Let’s admit it, Egypt is in a pretty pickle, out of fresh oxygen and overwhelmed by the poisonous impacts of seemingly endless crises. The latest is the Egypt Air flight that crashed into the Mediterranean, with 66 passengers on board. The reason is still unknown, but that did not stop many from pointing a finger to one theory or another and paint Egypt in a negative way! Reading some reports would give the impression that the once-labeled “Mother of the world” is now the “wicked Step-Mother” to many.
For starters, the American Republican candidate Donald Trump did not waste any time placing blame. Immediately after the news of the crash emerged, he said: “I can ‘practically guarantee’ who ‘blew up’ the Egypt Air plane.” His supporters did not waste any time either, and dug out a piece of poor journalism linking the un-linkable to market a theory that one or both of the pilot committed suicide. The piece took advantage of a Facebook post where Muslim preacher Amr Khaled posted an older photo of him with the pilot of the doomed Egypt Air flight as if that is a proof that the two are twin ideological brothers. The piece then added a video of Amr Khalid in 2011, when the Arab Spring caused everyone to link Amr Khalid with jihadists. Now Trump supporters have their smoking guns and are unwilling to even question logic and facts.
On the other hand, Egypt’s Muslim Brotherhood took the crash as an opportunity (again, without waiting for reasons behind the crash) to drain their bitterness at the current regime and warn of future “catastrophes.” Such cheap propaganda was echoed by many of their supporters on social media.
It may be wise to ignore both Trump and the Brotherhood’s rhetoric as cheap propaganda that is not worth attention. Mainstream media coverage, however, was alarming, to say the least. One of the starkest examples is the New York Times’ coverage. For example, take this post that started with a sensational headline: “Egypt Air was aware of threats to security, including one scribbled on plane.” Titles can be ignored, but the content was full of irrelevant facts. The piece mentioned “threatening graffiti, which appeared about two years ago.” Those who know Egypt well will figure out that this was after the ousting of Morsi, and most likely completely irrelevant to the current disaster. The piece added, “There were three Egypt Air in-flight security personnel — one more than the normal team of two for reasons that were not entirely clear.” Then it acknowledged they were unarmed. It is common practice for trainee-security personnel to start first as an extra to the main security team for training purposes. Moreover, if the Egyptian security guards were armed, they would possibly be the first suspects in the eye of many Western observers.
Maged Atiya wrote a superb piece about journalist James Reston’s coverage of Egypt a day before the 1967 Six-Day war. Despite Western media’s fundamental antipathy to the Nasser regime that was equally (if not more) oppressive as that of Sisi, the report focused on Egypt as a country, not as a regime. Atiya rightly pointed out that, “Today’s foreign journalists could learn a trick or two about mastering the right combination of accuracy, empathy and clear vision.”
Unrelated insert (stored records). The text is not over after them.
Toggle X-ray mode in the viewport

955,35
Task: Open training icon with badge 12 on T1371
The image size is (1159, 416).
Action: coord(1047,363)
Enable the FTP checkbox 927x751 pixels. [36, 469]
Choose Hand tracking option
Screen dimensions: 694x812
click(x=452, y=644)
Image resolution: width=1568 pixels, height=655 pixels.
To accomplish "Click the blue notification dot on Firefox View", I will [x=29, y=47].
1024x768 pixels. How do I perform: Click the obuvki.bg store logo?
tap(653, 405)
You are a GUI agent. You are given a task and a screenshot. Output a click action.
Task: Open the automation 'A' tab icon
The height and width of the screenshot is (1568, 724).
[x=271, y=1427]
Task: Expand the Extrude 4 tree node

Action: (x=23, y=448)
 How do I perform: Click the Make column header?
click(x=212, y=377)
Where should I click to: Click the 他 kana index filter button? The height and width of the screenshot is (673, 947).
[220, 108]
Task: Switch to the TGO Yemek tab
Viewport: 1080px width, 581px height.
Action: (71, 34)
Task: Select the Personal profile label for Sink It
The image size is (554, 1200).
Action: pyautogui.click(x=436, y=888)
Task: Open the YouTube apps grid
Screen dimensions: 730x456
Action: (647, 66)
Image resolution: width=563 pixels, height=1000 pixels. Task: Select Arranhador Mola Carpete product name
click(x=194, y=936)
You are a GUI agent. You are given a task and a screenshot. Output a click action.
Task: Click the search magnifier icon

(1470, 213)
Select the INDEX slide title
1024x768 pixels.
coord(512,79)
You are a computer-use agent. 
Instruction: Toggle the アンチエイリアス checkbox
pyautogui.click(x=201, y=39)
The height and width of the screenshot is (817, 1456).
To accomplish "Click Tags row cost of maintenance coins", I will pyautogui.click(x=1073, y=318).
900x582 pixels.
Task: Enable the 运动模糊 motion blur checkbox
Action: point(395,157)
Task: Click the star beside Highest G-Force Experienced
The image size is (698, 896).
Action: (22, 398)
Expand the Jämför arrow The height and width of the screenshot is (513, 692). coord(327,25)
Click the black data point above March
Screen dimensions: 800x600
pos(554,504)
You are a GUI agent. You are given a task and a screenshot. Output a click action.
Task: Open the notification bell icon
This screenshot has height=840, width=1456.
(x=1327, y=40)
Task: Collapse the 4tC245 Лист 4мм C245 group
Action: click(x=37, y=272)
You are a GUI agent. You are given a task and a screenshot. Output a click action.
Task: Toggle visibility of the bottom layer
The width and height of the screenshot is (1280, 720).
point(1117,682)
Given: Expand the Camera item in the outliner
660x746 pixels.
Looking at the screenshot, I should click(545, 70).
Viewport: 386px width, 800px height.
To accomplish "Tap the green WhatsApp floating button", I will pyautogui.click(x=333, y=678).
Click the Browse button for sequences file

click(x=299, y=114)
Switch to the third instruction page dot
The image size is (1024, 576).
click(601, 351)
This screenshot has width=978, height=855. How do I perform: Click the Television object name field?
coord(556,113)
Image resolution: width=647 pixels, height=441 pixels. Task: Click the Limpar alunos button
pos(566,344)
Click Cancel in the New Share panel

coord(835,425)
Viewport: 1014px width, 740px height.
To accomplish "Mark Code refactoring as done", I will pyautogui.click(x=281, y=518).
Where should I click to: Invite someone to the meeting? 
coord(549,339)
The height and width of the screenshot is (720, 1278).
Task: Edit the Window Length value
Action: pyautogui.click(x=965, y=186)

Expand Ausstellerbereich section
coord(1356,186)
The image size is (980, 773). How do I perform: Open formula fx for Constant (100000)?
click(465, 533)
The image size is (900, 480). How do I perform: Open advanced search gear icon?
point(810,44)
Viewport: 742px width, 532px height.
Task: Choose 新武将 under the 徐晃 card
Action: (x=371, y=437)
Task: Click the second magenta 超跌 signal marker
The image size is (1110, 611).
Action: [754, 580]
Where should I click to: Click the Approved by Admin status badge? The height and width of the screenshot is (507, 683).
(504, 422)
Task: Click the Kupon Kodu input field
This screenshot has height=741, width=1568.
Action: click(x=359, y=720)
Nevertheless, it is important to highlight that Egyptian media coverage is no better. In fact, it is suffocating and poisonous. Many local media outlets have done nothing more than hint at (or feed) potential conspiracy theories. Such defensiveness reflects the over-all bunker mentality that is dominating Egypt these days. The current tenure of President Sisi is strikingly similar to that of the post-Six-Day war defeat – full of blood, funerals, and a deep sense of insecurity, but with the extra scrutiny from outsiders.
There is, of course, a simple explanation to Western media’s unkind coverage of Egypt’s latest misery. They do not respect or trust the Egyptian regime, and for good reasons. The regime is oppressive, arresting activists, and handing hefty prison sentences to those who dared to protest. In such, the negative coverage is all understandable. It is good to see outsiders care about Egyptians’ freedom and rights.
The victims of the Egypt Air crash, however, were simply Egyptians, who deserve to be treated with the same respect as the victims of other tragedies around the world. Families, as the rest of Egypt, are eager to know the cause of the crash, not some sensational postulations that incriminate some of their loved ones, or equally sensational pieces about their agony and funerals.
It would be naïve, however, to expect Western media to change its attitude. Yes, it is important to express our views about their coverage, but more importantly, Egypt must restrain from being defensive in handling the Egypt Air crash. Defensiveness will bring nothing but harm. Egypt has nothing to hide. In tough times, professionalism and transparency are the only friends that can help Egypt to remain the graceful Mother of the world, or as Egyptians say, Um El-Donyia.